=== WHAT IS NEEDED ===
Only the lines below, from the one with "企業情報 (375, 2423)" through the one with "поширюють [tab] (348, 939)", are to be written out, exactly.
[Start of section]
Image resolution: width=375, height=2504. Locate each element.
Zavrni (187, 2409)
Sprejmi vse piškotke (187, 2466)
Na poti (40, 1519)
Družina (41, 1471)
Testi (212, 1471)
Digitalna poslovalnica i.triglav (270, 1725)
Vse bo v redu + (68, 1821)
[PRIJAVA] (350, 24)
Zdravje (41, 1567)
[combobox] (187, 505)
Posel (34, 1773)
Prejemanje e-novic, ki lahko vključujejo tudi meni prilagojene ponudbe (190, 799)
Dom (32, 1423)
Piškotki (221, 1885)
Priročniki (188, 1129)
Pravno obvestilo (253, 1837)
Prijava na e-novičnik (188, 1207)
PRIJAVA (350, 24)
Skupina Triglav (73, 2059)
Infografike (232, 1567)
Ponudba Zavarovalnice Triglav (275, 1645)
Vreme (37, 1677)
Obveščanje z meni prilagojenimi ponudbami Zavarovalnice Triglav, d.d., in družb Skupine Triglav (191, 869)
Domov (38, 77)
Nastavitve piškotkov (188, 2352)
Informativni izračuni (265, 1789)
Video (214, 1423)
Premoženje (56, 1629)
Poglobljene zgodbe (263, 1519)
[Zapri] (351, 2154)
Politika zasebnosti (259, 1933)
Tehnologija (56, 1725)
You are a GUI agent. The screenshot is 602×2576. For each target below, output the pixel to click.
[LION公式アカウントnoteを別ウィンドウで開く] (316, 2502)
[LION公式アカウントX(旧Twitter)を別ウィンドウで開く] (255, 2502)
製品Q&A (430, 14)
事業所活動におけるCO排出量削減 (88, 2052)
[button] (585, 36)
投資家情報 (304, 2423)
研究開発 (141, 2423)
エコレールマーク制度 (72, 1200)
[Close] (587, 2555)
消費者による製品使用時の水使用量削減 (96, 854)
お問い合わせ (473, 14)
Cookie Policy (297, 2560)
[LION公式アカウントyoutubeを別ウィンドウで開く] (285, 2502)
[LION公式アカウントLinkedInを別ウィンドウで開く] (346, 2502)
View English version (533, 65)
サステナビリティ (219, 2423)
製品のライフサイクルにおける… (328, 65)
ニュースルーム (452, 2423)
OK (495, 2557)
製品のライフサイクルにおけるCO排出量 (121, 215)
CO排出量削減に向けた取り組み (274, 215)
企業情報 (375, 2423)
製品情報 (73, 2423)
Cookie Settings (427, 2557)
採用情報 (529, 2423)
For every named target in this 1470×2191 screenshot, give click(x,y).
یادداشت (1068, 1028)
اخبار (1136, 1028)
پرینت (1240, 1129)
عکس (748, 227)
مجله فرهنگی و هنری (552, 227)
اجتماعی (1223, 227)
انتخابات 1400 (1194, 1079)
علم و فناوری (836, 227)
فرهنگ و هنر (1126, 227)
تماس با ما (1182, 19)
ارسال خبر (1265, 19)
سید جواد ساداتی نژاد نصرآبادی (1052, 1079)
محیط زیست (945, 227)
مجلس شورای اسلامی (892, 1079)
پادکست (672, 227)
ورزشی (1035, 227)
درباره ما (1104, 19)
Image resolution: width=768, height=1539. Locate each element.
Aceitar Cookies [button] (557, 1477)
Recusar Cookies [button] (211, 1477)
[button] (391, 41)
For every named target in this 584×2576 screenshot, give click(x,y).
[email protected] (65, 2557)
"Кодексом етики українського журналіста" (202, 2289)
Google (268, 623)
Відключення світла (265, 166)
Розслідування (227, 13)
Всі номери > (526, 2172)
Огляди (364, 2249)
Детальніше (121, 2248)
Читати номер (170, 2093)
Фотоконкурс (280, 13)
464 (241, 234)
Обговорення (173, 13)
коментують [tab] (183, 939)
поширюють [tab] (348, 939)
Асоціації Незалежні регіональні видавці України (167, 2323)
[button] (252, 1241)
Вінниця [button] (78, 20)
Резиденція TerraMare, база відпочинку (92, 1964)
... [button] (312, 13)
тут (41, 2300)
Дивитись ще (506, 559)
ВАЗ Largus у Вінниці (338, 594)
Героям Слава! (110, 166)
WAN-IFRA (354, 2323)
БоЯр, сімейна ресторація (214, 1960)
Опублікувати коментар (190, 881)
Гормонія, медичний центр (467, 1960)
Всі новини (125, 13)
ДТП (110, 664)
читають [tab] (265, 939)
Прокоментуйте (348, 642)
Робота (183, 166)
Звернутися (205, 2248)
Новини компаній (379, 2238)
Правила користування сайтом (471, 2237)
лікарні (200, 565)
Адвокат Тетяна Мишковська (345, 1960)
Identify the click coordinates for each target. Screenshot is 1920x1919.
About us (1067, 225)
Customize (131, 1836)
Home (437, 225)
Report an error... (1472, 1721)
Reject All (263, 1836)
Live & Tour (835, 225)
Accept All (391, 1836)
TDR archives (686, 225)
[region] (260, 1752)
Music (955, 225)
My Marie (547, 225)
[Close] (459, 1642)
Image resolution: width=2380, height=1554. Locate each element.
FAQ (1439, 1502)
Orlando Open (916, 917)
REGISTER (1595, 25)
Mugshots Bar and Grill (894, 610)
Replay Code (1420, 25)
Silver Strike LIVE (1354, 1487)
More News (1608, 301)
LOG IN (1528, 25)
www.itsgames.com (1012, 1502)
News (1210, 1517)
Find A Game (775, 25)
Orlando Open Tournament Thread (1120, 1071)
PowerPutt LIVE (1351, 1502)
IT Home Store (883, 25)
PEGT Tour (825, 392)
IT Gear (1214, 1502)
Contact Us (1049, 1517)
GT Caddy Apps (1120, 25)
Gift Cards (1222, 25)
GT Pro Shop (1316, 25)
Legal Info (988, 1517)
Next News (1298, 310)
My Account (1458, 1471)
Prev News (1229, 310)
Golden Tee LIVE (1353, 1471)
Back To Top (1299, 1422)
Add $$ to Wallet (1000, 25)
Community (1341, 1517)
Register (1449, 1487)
[End of section]
=== ANSWER TO THIS EXERCISE ===
企業情報 (375, 2423)
製品情報 (73, 2423)
Cookie Settings (427, 2557)
採用情報 (529, 2423)
For every named target in this 1470×2191 screenshot, give click(x,y).
یادداشت (1068, 1028)
اخبار (1136, 1028)
پرینت (1240, 1129)
عکس (748, 227)
مجله فرهنگی و هنری (552, 227)
اجتماعی (1223, 227)
انتخابات 1400 (1194, 1079)
علم و فناوری (836, 227)
فرهنگ و هنر (1126, 227)
تماس با ما (1182, 19)
ارسال خبر (1265, 19)
سید جواد ساداتی نژاد نصرآبادی (1052, 1079)
محیط زیست (945, 227)
مجلس شورای اسلامی (892, 1079)
پادکست (672, 227)
ورزشی (1035, 227)
درباره ما (1104, 19)
Image resolution: width=768, height=1539. Locate each element.
Aceitar Cookies [button] (557, 1477)
Recusar Cookies [button] (211, 1477)
[button] (391, 41)
For every named target in this 584×2576 screenshot, give click(x,y).
[email protected] (65, 2557)
"Кодексом етики українського журналіста" (202, 2289)
Google (268, 623)
Відключення світла (265, 166)
Розслідування (227, 13)
Всі номери > (526, 2172)
Огляди (364, 2249)
Детальніше (121, 2248)
Читати номер (170, 2093)
Фотоконкурс (280, 13)
464 (241, 234)
Обговорення (173, 13)
коментують [tab] (183, 939)
поширюють [tab] (348, 939)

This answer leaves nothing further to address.